SOURCE MATERIAL:
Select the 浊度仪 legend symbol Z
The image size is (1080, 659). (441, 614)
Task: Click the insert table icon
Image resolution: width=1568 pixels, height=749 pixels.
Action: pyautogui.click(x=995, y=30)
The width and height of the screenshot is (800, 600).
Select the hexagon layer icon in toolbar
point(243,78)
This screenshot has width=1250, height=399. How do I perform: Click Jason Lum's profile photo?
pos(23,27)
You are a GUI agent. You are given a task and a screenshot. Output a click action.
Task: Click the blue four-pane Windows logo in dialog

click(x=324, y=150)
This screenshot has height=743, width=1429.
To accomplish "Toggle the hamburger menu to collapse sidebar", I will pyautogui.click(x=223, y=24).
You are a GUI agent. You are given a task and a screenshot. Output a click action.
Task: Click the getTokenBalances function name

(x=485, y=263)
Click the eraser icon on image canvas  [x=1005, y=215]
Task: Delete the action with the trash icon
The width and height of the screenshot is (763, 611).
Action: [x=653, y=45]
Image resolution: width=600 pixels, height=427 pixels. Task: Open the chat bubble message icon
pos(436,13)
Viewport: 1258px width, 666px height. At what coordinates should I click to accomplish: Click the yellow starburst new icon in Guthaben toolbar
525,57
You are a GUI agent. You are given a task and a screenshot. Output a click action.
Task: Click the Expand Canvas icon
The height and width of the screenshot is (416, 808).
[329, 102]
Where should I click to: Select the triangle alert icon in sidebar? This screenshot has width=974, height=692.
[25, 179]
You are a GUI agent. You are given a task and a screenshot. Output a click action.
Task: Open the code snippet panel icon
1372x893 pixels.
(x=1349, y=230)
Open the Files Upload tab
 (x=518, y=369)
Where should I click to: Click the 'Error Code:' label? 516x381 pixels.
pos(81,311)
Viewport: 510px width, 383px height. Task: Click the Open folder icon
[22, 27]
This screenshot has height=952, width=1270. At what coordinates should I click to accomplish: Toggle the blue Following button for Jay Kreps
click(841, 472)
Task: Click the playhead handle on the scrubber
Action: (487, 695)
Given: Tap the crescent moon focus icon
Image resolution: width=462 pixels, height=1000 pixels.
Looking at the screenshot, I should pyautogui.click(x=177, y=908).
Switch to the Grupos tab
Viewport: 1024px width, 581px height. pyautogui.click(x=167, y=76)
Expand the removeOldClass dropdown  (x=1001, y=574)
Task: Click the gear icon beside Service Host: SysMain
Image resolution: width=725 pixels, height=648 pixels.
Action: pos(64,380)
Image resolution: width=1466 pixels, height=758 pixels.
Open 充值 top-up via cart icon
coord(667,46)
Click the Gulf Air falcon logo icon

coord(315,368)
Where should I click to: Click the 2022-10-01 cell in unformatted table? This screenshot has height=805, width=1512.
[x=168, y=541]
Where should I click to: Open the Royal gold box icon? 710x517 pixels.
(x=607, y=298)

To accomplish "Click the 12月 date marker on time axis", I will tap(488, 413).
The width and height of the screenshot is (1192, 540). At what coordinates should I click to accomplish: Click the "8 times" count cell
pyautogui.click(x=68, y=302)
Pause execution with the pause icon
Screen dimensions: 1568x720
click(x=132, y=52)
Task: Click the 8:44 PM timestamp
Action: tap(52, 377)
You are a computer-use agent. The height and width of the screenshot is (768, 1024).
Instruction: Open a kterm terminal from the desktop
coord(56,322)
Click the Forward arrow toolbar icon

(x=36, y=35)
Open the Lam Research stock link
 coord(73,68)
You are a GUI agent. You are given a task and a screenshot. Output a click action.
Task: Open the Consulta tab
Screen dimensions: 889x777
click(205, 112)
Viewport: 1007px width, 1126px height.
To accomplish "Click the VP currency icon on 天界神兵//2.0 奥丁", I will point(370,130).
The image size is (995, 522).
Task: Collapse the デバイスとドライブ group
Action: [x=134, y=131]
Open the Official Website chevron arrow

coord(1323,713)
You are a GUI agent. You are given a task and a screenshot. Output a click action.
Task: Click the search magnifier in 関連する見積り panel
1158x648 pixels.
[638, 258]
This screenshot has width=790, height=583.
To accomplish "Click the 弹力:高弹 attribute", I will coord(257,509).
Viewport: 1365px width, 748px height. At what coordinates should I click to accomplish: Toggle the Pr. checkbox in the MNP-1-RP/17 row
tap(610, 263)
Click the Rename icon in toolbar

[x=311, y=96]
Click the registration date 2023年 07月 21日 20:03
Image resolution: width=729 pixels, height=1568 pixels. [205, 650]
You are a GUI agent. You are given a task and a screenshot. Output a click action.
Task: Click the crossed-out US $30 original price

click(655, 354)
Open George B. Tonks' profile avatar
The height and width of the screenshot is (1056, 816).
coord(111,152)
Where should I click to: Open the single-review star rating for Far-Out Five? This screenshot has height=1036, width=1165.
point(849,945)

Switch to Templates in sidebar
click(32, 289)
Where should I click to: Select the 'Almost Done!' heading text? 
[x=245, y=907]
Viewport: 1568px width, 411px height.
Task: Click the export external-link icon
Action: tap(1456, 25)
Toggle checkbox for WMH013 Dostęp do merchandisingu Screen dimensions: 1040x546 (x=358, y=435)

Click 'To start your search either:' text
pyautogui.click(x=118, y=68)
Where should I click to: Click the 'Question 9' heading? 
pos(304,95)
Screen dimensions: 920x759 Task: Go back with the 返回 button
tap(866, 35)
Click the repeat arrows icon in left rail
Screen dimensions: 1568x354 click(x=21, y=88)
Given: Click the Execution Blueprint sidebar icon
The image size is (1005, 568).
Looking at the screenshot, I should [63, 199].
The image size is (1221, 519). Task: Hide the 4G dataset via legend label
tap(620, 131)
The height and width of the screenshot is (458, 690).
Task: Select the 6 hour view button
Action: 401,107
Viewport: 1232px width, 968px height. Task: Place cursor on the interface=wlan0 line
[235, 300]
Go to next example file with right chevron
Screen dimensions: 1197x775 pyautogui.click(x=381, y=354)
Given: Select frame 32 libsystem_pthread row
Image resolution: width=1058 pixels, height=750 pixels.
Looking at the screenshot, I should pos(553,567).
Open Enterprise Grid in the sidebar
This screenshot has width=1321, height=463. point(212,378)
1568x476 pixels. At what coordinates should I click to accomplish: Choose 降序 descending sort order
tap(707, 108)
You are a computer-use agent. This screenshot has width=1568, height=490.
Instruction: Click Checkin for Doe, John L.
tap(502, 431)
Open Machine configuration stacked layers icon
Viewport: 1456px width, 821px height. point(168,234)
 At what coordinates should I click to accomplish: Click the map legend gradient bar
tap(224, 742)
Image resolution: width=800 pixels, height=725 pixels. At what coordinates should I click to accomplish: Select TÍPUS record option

TASK DESCRIPTION: Would you write out the full listing exactly as given?

WRITTEN ANSWER:
Select the 浊度仪 legend symbol Z
The image size is (1080, 659). (441, 614)
Task: Click the insert table icon
Image resolution: width=1568 pixels, height=749 pixels.
Action: pyautogui.click(x=995, y=30)
The width and height of the screenshot is (800, 600).
Select the hexagon layer icon in toolbar
point(243,78)
This screenshot has width=1250, height=399. How do I perform: Click Jason Lum's profile photo?
pos(23,27)
You are a GUI agent. You are given a task and a screenshot. Output a click action.
Task: Click the blue four-pane Windows logo in dialog

click(x=324, y=150)
This screenshot has height=743, width=1429.
To accomplish "Toggle the hamburger menu to collapse sidebar", I will pyautogui.click(x=223, y=24).
You are a GUI agent. You are given a task and a screenshot. Output a click action.
Task: Click the getTokenBalances function name

(x=485, y=263)
Click the eraser icon on image canvas  [x=1005, y=215]
Task: Delete the action with the trash icon
The width and height of the screenshot is (763, 611).
Action: [x=653, y=45]
Image resolution: width=600 pixels, height=427 pixels. Task: Open the chat bubble message icon
pos(436,13)
Viewport: 1258px width, 666px height. At what coordinates should I click to accomplish: Click the yellow starburst new icon in Guthaben toolbar
525,57
You are a GUI agent. You are given a task and a screenshot. Output a click action.
Task: Click the Expand Canvas icon
The height and width of the screenshot is (416, 808).
[329, 102]
Where should I click to: Select the triangle alert icon in sidebar? This screenshot has width=974, height=692.
[25, 179]
You are a GUI agent. You are given a task and a screenshot. Output a click action.
Task: Open the code snippet panel icon
1372x893 pixels.
(x=1349, y=230)
Open the Files Upload tab
 (x=518, y=369)
Where should I click to: Click the 'Error Code:' label? 516x381 pixels.
pos(81,311)
Viewport: 510px width, 383px height. Task: Click the Open folder icon
[22, 27]
This screenshot has height=952, width=1270. At what coordinates should I click to accomplish: Toggle the blue Following button for Jay Kreps
click(841, 472)
Task: Click the playhead handle on the scrubber
Action: (487, 695)
Given: Tap the crescent moon focus icon
Image resolution: width=462 pixels, height=1000 pixels.
Looking at the screenshot, I should pyautogui.click(x=177, y=908).
Switch to the Grupos tab
Viewport: 1024px width, 581px height. pyautogui.click(x=167, y=76)
Expand the removeOldClass dropdown  (x=1001, y=574)
Task: Click the gear icon beside Service Host: SysMain
Image resolution: width=725 pixels, height=648 pixels.
Action: pos(64,380)
Image resolution: width=1466 pixels, height=758 pixels.
Open 充值 top-up via cart icon
coord(667,46)
Click the Gulf Air falcon logo icon

coord(315,368)
Where should I click to: Click the 2022-10-01 cell in unformatted table? This screenshot has height=805, width=1512.
[x=168, y=541]
Where should I click to: Open the Royal gold box icon? 710x517 pixels.
(x=607, y=298)

To accomplish "Click the 12月 date marker on time axis", I will tap(488, 413).
The width and height of the screenshot is (1192, 540). At what coordinates should I click to accomplish: Click the "8 times" count cell
pyautogui.click(x=68, y=302)
Pause execution with the pause icon
Screen dimensions: 1568x720
click(x=132, y=52)
Task: Click the 8:44 PM timestamp
Action: tap(52, 377)
You are a computer-use agent. The height and width of the screenshot is (768, 1024).
Instruction: Open a kterm terminal from the desktop
coord(56,322)
Click the Forward arrow toolbar icon

(x=36, y=35)
Open the Lam Research stock link
 coord(73,68)
You are a GUI agent. You are given a task and a screenshot. Output a click action.
Task: Open the Consulta tab
Screen dimensions: 889x777
click(205, 112)
Viewport: 1007px width, 1126px height.
To accomplish "Click the VP currency icon on 天界神兵//2.0 奥丁", I will point(370,130).
The image size is (995, 522).
Task: Collapse the デバイスとドライブ group
Action: [x=134, y=131]
Open the Official Website chevron arrow

coord(1323,713)
You are a GUI agent. You are given a task and a screenshot. Output a click action.
Task: Click the search magnifier in 関連する見積り panel
1158x648 pixels.
[638, 258]
This screenshot has width=790, height=583.
To accomplish "Click the 弹力:高弹 attribute", I will coord(257,509).
Viewport: 1365px width, 748px height. At what coordinates should I click to accomplish: Toggle the Pr. checkbox in the MNP-1-RP/17 row
tap(610, 263)
Click the Rename icon in toolbar

[x=311, y=96]
Click the registration date 2023年 07月 21日 20:03
Image resolution: width=729 pixels, height=1568 pixels. [205, 650]
You are a GUI agent. You are given a task and a screenshot. Output a click action.
Task: Click the crossed-out US $30 original price

click(655, 354)
Open George B. Tonks' profile avatar
The height and width of the screenshot is (1056, 816).
coord(111,152)
Where should I click to: Open the single-review star rating for Far-Out Five? This screenshot has height=1036, width=1165.
point(849,945)

Switch to Templates in sidebar
click(32, 289)
Where should I click to: Select the 'Almost Done!' heading text? 
[x=245, y=907]
Viewport: 1568px width, 411px height.
Task: Click the export external-link icon
Action: tap(1456, 25)
Toggle checkbox for WMH013 Dostęp do merchandisingu Screen dimensions: 1040x546 (x=358, y=435)

Click 'To start your search either:' text
pyautogui.click(x=118, y=68)
Where should I click to: Click the 'Question 9' heading? 
pos(304,95)
Screen dimensions: 920x759 Task: Go back with the 返回 button
tap(866, 35)
Click the repeat arrows icon in left rail
Screen dimensions: 1568x354 click(x=21, y=88)
Given: Click the Execution Blueprint sidebar icon
The image size is (1005, 568).
Looking at the screenshot, I should [63, 199].
The image size is (1221, 519). Task: Hide the 4G dataset via legend label
tap(620, 131)
The height and width of the screenshot is (458, 690).
Task: Select the 6 hour view button
Action: 401,107
Viewport: 1232px width, 968px height. Task: Place cursor on the interface=wlan0 line
[235, 300]
Go to next example file with right chevron
Screen dimensions: 1197x775 pyautogui.click(x=381, y=354)
Given: Select frame 32 libsystem_pthread row
Image resolution: width=1058 pixels, height=750 pixels.
Looking at the screenshot, I should pos(553,567).
Open Enterprise Grid in the sidebar
This screenshot has width=1321, height=463. point(212,378)
1568x476 pixels. At what coordinates should I click to accomplish: Choose 降序 descending sort order
tap(707, 108)
You are a computer-use agent. This screenshot has width=1568, height=490.
Instruction: Click Checkin for Doe, John L.
tap(502, 431)
Open Machine configuration stacked layers icon
Viewport: 1456px width, 821px height. point(168,234)
 At what coordinates should I click to accomplish: Click the map legend gradient bar
tap(224, 742)
Image resolution: width=800 pixels, height=725 pixels. At what coordinates should I click to accomplish: Select TÍPUS record option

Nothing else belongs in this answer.